>>>>
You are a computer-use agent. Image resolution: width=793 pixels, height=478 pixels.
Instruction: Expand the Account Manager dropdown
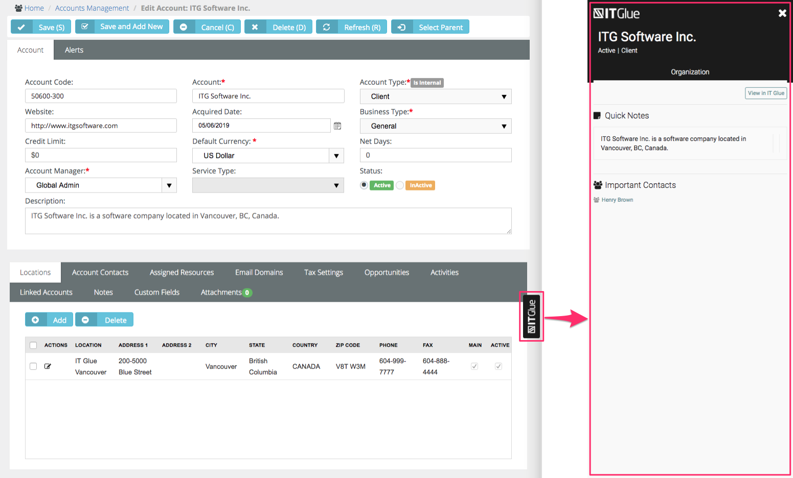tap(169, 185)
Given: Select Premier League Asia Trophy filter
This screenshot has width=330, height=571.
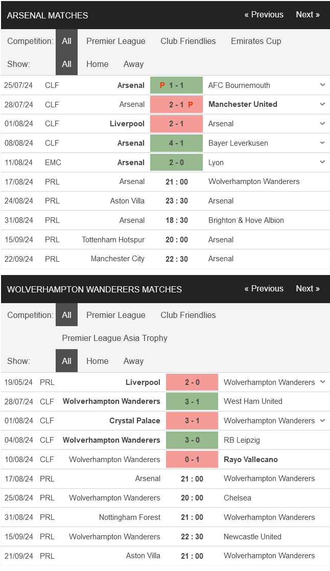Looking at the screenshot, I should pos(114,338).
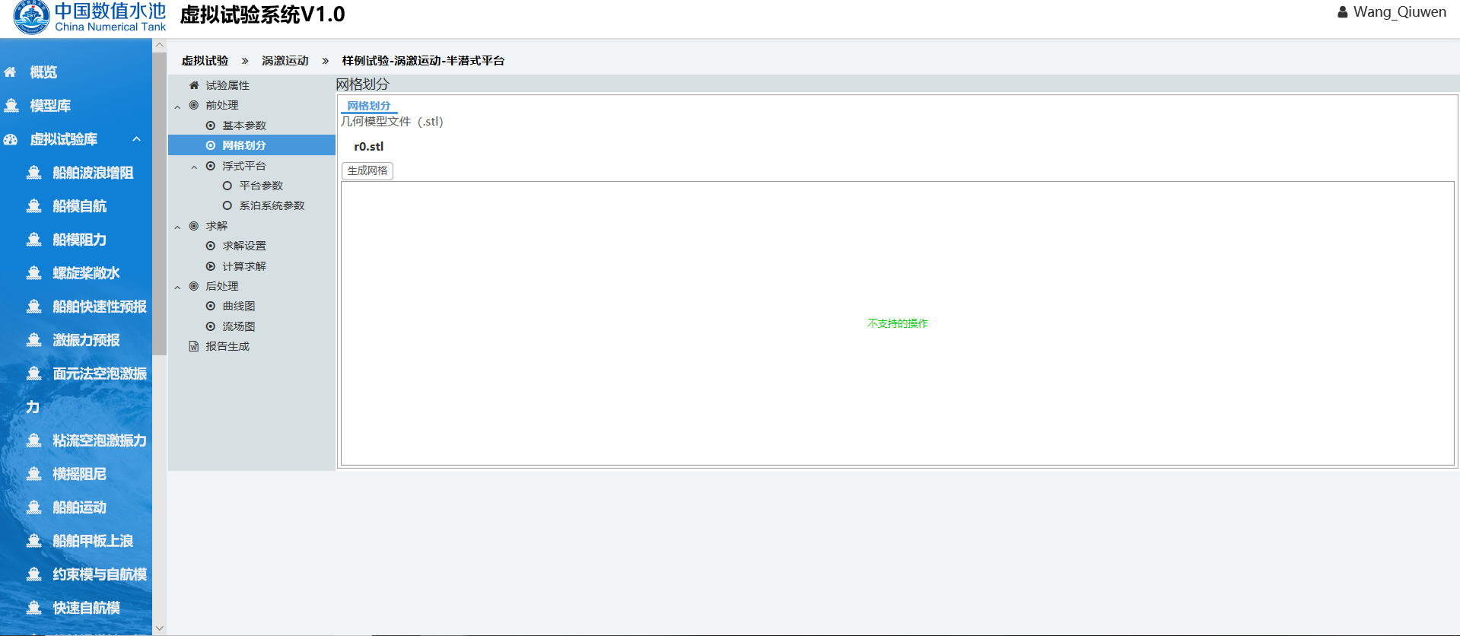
<<<<
>>>>
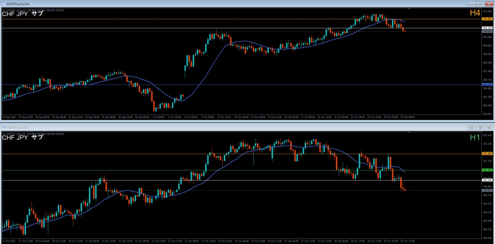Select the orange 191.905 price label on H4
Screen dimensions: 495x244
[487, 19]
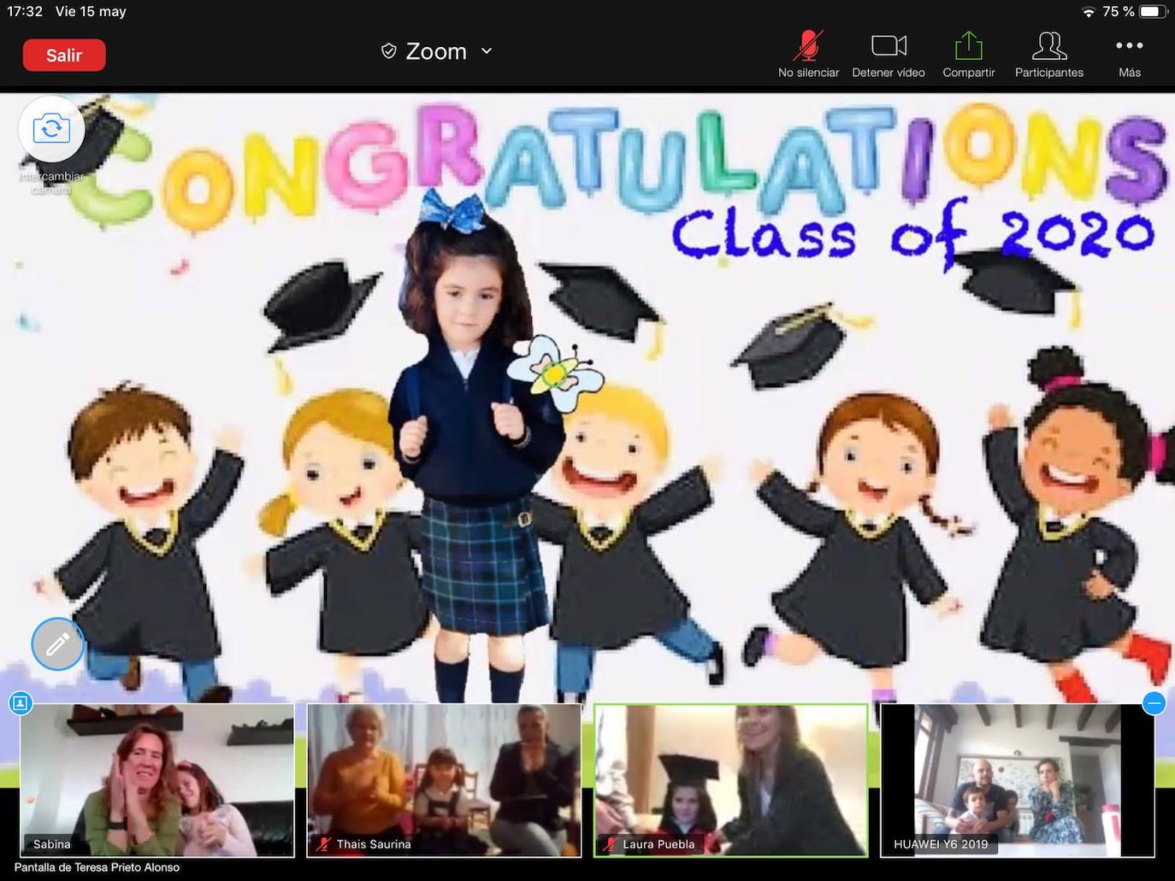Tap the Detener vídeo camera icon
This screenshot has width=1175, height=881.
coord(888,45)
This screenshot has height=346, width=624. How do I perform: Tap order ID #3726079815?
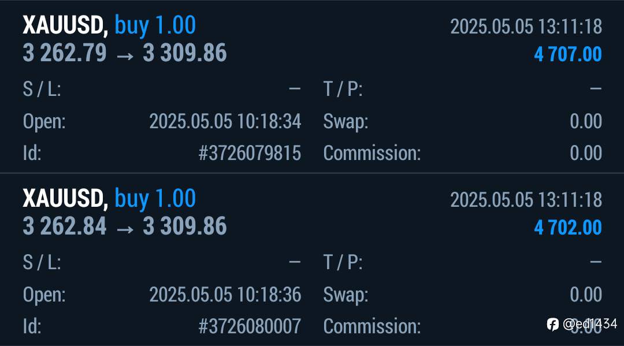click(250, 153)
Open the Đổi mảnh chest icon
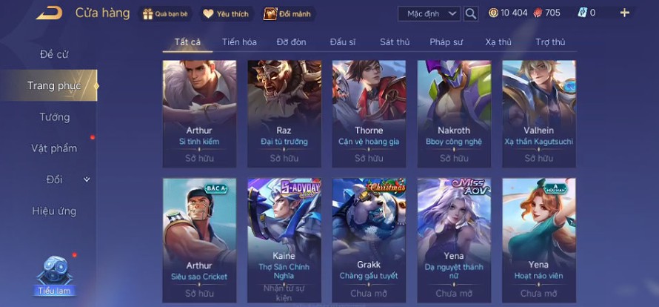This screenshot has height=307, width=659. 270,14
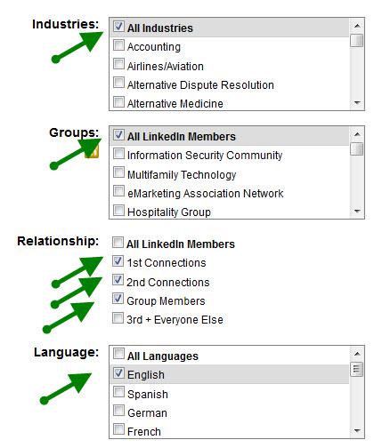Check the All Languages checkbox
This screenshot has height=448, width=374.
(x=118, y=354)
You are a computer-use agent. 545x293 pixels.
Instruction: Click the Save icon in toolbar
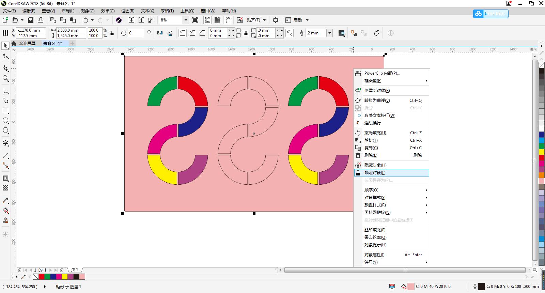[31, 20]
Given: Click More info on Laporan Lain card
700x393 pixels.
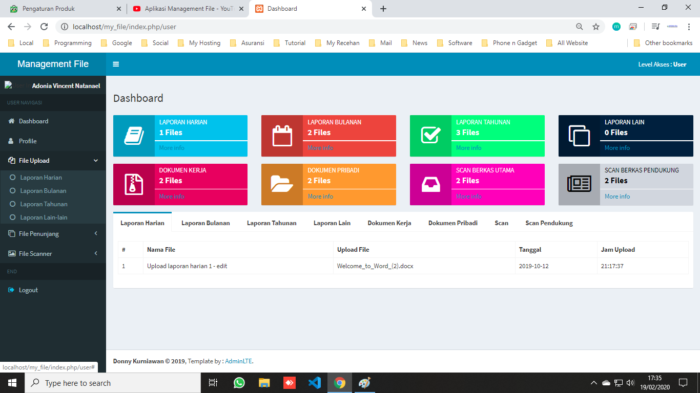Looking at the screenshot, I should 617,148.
<<<<
Rewrite the records that begin at the line containing "You are a computer-use agent. Image" and end after the line containing "tap(169, 185)", replacing "dropdown" with "menu" and keeping everything else the same. Leave the pictures out of your answer.

You are a computer-use agent. Image resolution: width=793 pixels, height=478 pixels.
Instruction: Expand the Account Manager menu
tap(169, 185)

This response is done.